Each entry below should be reproduced character for character.

-------- RECORDS SUPPLIED

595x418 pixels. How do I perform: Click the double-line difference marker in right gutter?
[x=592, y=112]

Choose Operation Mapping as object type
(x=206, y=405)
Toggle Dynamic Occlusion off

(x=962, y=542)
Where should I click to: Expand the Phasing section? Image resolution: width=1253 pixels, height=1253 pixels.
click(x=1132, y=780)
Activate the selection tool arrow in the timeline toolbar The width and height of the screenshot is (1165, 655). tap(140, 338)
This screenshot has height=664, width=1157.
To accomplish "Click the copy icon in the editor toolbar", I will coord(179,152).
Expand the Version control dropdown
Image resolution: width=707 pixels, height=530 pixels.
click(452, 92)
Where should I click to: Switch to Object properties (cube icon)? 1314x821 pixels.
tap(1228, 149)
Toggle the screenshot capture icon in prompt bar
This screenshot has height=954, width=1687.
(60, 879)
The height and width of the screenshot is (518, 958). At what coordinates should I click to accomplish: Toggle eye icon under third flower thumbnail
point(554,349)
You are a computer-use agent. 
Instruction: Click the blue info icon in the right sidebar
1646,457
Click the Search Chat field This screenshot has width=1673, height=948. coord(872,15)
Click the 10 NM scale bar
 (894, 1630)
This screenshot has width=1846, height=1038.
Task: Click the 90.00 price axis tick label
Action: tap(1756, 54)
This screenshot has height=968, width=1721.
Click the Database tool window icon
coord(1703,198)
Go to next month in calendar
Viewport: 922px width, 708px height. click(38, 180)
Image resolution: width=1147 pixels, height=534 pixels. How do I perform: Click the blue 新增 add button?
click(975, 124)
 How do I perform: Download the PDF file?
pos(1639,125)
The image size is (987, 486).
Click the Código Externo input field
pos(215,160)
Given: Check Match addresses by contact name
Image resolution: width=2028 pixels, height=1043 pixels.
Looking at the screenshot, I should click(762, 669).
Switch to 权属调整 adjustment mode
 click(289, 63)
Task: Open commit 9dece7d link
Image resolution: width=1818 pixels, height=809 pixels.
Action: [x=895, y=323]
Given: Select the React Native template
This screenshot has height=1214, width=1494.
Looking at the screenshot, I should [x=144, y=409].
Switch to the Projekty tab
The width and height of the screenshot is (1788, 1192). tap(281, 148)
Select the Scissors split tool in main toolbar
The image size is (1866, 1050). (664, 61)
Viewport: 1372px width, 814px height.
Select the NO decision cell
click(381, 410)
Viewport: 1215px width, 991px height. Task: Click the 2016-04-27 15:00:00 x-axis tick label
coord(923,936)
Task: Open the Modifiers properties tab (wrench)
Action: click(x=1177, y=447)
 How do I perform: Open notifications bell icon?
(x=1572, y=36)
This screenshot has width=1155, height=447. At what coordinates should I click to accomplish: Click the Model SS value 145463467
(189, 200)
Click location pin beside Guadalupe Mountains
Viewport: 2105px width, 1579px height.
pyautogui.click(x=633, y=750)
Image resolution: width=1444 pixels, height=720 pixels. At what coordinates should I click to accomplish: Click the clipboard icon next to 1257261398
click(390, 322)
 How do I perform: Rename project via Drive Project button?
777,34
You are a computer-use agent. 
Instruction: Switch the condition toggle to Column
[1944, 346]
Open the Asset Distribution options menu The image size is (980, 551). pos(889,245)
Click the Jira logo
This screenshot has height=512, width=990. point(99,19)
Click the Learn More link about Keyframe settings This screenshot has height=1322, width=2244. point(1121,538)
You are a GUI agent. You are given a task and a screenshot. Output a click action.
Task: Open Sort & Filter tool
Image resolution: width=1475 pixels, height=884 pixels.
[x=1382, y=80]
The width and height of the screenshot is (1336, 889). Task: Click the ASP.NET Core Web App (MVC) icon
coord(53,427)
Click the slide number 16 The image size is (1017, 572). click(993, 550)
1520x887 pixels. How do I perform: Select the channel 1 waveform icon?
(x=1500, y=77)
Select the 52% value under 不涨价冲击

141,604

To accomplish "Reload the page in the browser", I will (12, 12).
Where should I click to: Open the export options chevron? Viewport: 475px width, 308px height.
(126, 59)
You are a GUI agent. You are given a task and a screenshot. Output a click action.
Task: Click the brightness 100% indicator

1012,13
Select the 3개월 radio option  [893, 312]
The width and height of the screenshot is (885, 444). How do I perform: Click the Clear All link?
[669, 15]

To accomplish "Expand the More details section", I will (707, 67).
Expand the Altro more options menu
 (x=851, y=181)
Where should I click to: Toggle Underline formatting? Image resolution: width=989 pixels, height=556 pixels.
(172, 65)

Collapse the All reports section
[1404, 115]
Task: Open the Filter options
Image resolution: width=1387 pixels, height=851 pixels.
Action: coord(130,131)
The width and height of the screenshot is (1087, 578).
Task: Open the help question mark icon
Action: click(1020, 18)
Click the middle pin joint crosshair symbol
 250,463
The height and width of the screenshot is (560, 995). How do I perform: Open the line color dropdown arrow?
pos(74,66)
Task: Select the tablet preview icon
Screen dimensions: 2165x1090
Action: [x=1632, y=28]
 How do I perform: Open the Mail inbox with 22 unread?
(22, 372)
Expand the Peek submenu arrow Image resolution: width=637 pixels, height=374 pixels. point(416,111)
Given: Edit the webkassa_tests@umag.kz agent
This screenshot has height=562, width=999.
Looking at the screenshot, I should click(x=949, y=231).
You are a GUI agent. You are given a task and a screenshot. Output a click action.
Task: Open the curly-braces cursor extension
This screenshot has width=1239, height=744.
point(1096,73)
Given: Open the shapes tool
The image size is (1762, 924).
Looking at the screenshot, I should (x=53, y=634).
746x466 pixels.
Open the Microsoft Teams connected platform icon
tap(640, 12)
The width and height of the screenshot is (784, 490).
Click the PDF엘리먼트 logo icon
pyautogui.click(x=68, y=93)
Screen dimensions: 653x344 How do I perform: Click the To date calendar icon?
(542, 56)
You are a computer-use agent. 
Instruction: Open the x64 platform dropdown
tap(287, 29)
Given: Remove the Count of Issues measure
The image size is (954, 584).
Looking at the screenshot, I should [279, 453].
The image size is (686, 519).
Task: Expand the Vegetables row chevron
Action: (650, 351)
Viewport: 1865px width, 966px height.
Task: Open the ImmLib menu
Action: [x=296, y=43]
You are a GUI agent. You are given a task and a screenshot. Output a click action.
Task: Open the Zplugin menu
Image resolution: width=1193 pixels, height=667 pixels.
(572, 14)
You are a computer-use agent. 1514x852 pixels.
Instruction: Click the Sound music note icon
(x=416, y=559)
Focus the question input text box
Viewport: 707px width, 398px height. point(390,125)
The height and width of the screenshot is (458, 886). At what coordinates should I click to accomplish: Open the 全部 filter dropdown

----------------

* _PROBLEM SOLUTION_
595x418 pixels. How do I perform: Click the double-line difference marker in right gutter?
[x=592, y=112]

Choose Operation Mapping as object type
(x=206, y=405)
Toggle Dynamic Occlusion off

(x=962, y=542)
Where should I click to: Expand the Phasing section? Image resolution: width=1253 pixels, height=1253 pixels.
click(x=1132, y=780)
Activate the selection tool arrow in the timeline toolbar The width and height of the screenshot is (1165, 655). tap(140, 338)
This screenshot has height=664, width=1157.
To accomplish "Click the copy icon in the editor toolbar", I will coord(179,152).
Expand the Version control dropdown
Image resolution: width=707 pixels, height=530 pixels.
click(452, 92)
Where should I click to: Switch to Object properties (cube icon)? 1314x821 pixels.
tap(1228, 149)
Toggle the screenshot capture icon in prompt bar
This screenshot has height=954, width=1687.
(60, 879)
The height and width of the screenshot is (518, 958). At what coordinates should I click to accomplish: Toggle eye icon under third flower thumbnail
point(554,349)
You are a computer-use agent. 
Instruction: Click the blue info icon in the right sidebar
1646,457
Click the Search Chat field This screenshot has width=1673, height=948. coord(872,15)
Click the 10 NM scale bar
 (894, 1630)
This screenshot has width=1846, height=1038.
Task: Click the 90.00 price axis tick label
Action: tap(1756, 54)
This screenshot has height=968, width=1721.
Click the Database tool window icon
coord(1703,198)
Go to next month in calendar
Viewport: 922px width, 708px height. click(38, 180)
Image resolution: width=1147 pixels, height=534 pixels. How do I perform: Click the blue 新增 add button?
click(975, 124)
 How do I perform: Download the PDF file?
pos(1639,125)
The image size is (987, 486).
Click the Código Externo input field
pos(215,160)
Given: Check Match addresses by contact name
Image resolution: width=2028 pixels, height=1043 pixels.
Looking at the screenshot, I should click(762, 669).
Switch to 权属调整 adjustment mode
 click(289, 63)
Task: Open commit 9dece7d link
Image resolution: width=1818 pixels, height=809 pixels.
Action: [x=895, y=323]
Given: Select the React Native template
This screenshot has height=1214, width=1494.
Looking at the screenshot, I should [x=144, y=409].
Switch to the Projekty tab
The width and height of the screenshot is (1788, 1192). tap(281, 148)
Select the Scissors split tool in main toolbar
The image size is (1866, 1050). (664, 61)
Viewport: 1372px width, 814px height.
Select the NO decision cell
click(381, 410)
Viewport: 1215px width, 991px height. Task: Click the 2016-04-27 15:00:00 x-axis tick label
coord(923,936)
Task: Open the Modifiers properties tab (wrench)
Action: click(x=1177, y=447)
 How do I perform: Open notifications bell icon?
(x=1572, y=36)
This screenshot has width=1155, height=447. At what coordinates should I click to accomplish: Click the Model SS value 145463467
(189, 200)
Click location pin beside Guadalupe Mountains
Viewport: 2105px width, 1579px height.
pyautogui.click(x=633, y=750)
Image resolution: width=1444 pixels, height=720 pixels. At what coordinates should I click to accomplish: Click the clipboard icon next to 1257261398
click(390, 322)
 How do I perform: Rename project via Drive Project button?
777,34
You are a computer-use agent. 
Instruction: Switch the condition toggle to Column
[1944, 346]
Open the Asset Distribution options menu The image size is (980, 551). pos(889,245)
Click the Jira logo
This screenshot has height=512, width=990. point(99,19)
Click the Learn More link about Keyframe settings This screenshot has height=1322, width=2244. point(1121,538)
You are a GUI agent. You are given a task and a screenshot. Output a click action.
Task: Open Sort & Filter tool
Image resolution: width=1475 pixels, height=884 pixels.
[x=1382, y=80]
The width and height of the screenshot is (1336, 889). Task: Click the ASP.NET Core Web App (MVC) icon
coord(53,427)
Click the slide number 16 The image size is (1017, 572). click(993, 550)
1520x887 pixels. How do I perform: Select the channel 1 waveform icon?
(x=1500, y=77)
Select the 52% value under 不涨价冲击

141,604

To accomplish "Reload the page in the browser", I will (12, 12).
Where should I click to: Open the export options chevron? Viewport: 475px width, 308px height.
(126, 59)
You are a GUI agent. You are given a task and a screenshot. Output a click action.
Task: Click the brightness 100% indicator

1012,13
Select the 3개월 radio option  [893, 312]
The width and height of the screenshot is (885, 444). How do I perform: Click the Clear All link?
[669, 15]

To accomplish "Expand the More details section", I will (707, 67).
Expand the Altro more options menu
 (x=851, y=181)
Where should I click to: Toggle Underline formatting? Image resolution: width=989 pixels, height=556 pixels.
(172, 65)

Collapse the All reports section
[1404, 115]
Task: Open the Filter options
Image resolution: width=1387 pixels, height=851 pixels.
Action: coord(130,131)
The width and height of the screenshot is (1087, 578).
Task: Open the help question mark icon
Action: click(1020, 18)
Click the middle pin joint crosshair symbol
 250,463
The height and width of the screenshot is (560, 995). How do I perform: Open the line color dropdown arrow?
pos(74,66)
Task: Select the tablet preview icon
Screen dimensions: 2165x1090
Action: [x=1632, y=28]
 How do I perform: Open the Mail inbox with 22 unread?
(22, 372)
Expand the Peek submenu arrow Image resolution: width=637 pixels, height=374 pixels. point(416,111)
Given: Edit the webkassa_tests@umag.kz agent
This screenshot has height=562, width=999.
Looking at the screenshot, I should click(x=949, y=231).
You are a GUI agent. You are given a task and a screenshot. Output a click action.
Task: Open the curly-braces cursor extension
This screenshot has width=1239, height=744.
point(1096,73)
Given: Open the shapes tool
The image size is (1762, 924).
Looking at the screenshot, I should (x=53, y=634).
746x466 pixels.
Open the Microsoft Teams connected platform icon
tap(640, 12)
The width and height of the screenshot is (784, 490).
Click the PDF엘리먼트 logo icon
pyautogui.click(x=68, y=93)
Screen dimensions: 653x344 How do I perform: Click the To date calendar icon?
(542, 56)
You are a computer-use agent. 
Instruction: Open the x64 platform dropdown
tap(287, 29)
Given: Remove the Count of Issues measure
The image size is (954, 584).
Looking at the screenshot, I should [279, 453].
The image size is (686, 519).
Task: Expand the Vegetables row chevron
Action: (650, 351)
Viewport: 1865px width, 966px height.
Task: Open the ImmLib menu
Action: [x=296, y=43]
You are a GUI agent. You are given a task and a screenshot. Output a click action.
Task: Open the Zplugin menu
Image resolution: width=1193 pixels, height=667 pixels.
(572, 14)
You are a computer-use agent. 1514x852 pixels.
Instruction: Click the Sound music note icon
(x=416, y=559)
Focus the question input text box
Viewport: 707px width, 398px height. point(390,125)
The height and width of the screenshot is (458, 886). At what coordinates should I click to accomplish: Open the 全部 filter dropdown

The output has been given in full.